▶ [Stated task]
Copy the entries word for word, from the first line through the line that contains "Action: (69, 333)".

#### Rows

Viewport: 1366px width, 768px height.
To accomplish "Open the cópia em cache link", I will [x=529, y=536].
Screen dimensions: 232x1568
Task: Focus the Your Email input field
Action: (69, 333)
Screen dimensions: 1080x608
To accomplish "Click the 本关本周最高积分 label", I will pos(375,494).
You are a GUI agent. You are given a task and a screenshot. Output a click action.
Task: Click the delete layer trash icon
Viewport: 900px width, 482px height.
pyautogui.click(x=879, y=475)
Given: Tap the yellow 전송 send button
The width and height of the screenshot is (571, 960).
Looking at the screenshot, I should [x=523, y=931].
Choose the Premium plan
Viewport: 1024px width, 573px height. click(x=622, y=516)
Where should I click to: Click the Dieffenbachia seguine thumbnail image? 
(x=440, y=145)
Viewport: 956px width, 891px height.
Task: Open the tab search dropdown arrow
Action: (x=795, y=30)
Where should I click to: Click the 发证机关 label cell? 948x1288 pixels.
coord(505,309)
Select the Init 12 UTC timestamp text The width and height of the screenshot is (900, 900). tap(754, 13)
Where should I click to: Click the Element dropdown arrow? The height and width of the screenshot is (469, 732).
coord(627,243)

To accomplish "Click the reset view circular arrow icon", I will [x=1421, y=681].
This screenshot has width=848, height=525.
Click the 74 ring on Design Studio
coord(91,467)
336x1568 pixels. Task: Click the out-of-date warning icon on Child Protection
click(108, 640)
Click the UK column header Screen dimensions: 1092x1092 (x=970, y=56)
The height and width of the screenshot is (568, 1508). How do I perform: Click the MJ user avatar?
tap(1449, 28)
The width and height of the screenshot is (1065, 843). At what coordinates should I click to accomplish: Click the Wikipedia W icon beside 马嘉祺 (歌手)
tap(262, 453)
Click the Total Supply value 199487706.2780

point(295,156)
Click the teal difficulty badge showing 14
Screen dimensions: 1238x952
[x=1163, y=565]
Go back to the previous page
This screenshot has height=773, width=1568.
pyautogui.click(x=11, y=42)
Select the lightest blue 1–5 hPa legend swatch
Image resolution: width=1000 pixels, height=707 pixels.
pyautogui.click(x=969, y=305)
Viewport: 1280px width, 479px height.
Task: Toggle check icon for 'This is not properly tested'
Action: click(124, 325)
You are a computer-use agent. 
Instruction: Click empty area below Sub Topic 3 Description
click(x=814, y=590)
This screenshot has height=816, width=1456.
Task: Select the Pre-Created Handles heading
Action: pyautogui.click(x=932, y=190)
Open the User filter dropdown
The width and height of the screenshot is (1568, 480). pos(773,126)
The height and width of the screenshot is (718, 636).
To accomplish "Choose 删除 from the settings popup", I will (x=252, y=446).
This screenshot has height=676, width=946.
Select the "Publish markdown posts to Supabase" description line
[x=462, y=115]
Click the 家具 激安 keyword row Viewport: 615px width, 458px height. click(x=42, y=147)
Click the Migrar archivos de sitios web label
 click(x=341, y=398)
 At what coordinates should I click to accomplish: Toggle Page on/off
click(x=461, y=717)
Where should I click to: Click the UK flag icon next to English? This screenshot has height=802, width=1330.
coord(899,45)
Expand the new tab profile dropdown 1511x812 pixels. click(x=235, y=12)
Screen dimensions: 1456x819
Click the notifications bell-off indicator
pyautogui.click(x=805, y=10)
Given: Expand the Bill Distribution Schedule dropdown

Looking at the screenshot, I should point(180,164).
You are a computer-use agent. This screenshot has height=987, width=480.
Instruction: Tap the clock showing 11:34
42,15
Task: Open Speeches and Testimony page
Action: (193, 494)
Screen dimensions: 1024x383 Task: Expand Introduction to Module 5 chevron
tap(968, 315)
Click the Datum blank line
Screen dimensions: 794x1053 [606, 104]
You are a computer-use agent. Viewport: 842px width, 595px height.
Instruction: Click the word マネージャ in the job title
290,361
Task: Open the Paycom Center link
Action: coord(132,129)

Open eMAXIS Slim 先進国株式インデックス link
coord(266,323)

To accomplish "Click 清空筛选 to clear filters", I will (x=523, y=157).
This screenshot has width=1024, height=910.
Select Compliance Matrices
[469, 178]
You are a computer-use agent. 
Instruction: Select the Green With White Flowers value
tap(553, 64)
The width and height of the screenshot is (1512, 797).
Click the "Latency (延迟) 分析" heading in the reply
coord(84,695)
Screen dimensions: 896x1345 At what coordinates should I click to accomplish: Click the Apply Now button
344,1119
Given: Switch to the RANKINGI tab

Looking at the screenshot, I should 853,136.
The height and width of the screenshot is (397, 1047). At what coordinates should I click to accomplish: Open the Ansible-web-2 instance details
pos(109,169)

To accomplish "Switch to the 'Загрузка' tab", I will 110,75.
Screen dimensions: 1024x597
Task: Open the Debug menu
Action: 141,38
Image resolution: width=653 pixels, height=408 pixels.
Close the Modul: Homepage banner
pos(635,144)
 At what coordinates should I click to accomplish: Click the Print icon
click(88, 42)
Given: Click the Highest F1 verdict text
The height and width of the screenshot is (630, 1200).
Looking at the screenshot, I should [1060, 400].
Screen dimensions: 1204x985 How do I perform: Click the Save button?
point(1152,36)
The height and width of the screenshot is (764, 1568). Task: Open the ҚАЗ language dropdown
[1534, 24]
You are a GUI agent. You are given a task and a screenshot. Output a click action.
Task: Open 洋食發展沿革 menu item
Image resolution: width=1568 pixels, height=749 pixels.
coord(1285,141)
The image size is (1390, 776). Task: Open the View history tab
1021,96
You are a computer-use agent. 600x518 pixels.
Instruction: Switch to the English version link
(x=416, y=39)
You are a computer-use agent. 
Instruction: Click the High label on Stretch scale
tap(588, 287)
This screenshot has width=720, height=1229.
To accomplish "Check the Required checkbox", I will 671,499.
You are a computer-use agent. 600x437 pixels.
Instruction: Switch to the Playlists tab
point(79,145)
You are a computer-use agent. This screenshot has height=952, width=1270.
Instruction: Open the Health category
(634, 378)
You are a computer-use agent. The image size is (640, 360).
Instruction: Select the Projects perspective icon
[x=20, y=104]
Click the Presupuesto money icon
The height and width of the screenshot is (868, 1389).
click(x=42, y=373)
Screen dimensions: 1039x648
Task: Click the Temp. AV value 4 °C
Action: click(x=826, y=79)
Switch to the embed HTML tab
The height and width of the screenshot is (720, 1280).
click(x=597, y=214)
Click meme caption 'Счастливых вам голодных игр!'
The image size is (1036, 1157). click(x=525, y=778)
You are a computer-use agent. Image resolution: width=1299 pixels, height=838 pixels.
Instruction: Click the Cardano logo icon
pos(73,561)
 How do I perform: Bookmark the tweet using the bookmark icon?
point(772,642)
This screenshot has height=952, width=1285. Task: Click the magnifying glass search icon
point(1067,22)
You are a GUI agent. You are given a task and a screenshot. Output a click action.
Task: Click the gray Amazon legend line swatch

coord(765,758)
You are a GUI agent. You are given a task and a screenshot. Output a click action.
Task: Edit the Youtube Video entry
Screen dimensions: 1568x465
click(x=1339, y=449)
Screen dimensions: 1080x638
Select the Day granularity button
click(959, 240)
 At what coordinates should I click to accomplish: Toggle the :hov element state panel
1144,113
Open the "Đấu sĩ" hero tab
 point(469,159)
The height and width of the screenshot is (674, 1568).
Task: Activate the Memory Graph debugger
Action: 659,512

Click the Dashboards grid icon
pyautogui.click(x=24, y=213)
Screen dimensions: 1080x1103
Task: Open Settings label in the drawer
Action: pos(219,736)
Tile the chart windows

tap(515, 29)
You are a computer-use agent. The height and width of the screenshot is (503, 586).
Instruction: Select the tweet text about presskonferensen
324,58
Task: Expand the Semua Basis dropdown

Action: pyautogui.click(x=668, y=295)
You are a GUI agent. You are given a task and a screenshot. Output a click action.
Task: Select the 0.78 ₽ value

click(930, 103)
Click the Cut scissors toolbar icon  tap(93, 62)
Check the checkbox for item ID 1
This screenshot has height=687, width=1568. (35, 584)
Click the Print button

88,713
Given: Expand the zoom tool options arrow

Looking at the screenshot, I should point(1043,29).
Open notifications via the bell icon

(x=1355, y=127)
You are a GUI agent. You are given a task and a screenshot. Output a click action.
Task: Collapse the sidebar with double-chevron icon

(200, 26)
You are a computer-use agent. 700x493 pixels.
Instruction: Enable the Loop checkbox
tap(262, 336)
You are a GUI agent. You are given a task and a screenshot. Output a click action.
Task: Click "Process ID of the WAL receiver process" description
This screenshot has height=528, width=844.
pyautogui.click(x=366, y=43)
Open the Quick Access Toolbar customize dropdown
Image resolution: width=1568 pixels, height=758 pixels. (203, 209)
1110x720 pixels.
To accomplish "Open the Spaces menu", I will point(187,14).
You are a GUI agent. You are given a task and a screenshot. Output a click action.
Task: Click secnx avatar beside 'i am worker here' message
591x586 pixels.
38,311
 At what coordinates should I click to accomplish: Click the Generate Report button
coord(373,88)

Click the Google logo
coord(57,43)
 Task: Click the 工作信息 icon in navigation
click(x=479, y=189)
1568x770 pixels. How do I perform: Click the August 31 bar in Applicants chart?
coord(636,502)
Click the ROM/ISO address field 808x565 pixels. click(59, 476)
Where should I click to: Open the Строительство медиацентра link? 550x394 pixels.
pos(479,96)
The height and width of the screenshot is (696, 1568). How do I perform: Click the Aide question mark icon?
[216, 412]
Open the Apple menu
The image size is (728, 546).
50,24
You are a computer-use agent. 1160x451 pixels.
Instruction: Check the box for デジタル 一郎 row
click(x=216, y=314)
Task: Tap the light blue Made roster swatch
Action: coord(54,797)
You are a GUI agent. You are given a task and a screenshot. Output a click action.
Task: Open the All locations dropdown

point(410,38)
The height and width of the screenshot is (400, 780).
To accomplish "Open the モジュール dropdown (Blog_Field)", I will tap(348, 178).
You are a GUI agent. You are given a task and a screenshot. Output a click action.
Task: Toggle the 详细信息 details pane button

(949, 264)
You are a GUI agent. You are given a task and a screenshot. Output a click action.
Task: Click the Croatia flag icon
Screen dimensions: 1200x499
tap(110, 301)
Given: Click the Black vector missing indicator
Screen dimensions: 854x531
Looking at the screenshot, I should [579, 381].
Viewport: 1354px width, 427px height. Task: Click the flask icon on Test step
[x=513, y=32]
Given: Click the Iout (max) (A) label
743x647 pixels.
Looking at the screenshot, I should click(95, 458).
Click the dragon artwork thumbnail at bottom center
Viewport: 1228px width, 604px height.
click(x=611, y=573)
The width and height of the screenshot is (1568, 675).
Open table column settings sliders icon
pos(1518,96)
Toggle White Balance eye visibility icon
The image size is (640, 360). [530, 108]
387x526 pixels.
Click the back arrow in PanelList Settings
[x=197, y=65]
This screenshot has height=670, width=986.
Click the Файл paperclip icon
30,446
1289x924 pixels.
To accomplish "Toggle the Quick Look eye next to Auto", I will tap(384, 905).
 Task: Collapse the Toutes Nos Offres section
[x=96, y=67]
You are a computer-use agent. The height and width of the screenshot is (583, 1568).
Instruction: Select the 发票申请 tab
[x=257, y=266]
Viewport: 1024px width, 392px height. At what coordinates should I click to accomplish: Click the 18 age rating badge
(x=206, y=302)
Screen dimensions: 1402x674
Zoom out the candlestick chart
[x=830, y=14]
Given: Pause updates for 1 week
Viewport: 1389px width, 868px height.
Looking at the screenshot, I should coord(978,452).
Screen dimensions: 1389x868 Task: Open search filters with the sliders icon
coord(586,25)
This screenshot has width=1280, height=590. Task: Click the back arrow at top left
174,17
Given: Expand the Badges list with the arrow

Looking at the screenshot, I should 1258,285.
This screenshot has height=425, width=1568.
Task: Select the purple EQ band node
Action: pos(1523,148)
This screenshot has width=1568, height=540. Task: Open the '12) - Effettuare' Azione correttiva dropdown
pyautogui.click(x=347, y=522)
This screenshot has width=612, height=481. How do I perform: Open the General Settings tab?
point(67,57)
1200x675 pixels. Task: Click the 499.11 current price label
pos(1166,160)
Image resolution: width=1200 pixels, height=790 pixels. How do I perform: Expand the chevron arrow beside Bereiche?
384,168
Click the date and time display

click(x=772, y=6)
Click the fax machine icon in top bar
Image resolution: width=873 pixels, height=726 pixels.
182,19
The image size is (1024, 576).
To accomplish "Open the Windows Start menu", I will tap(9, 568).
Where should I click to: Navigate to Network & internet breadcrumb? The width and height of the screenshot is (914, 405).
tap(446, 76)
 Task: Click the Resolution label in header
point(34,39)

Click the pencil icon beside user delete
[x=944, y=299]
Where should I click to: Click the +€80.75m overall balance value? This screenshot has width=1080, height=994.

########

▶ [Output]
Viewport: 1366px width, 768px height.
To accomplish "Open the cópia em cache link", I will [x=529, y=536].
Screen dimensions: 232x1568
Task: Focus the Your Email input field
Action: (69, 333)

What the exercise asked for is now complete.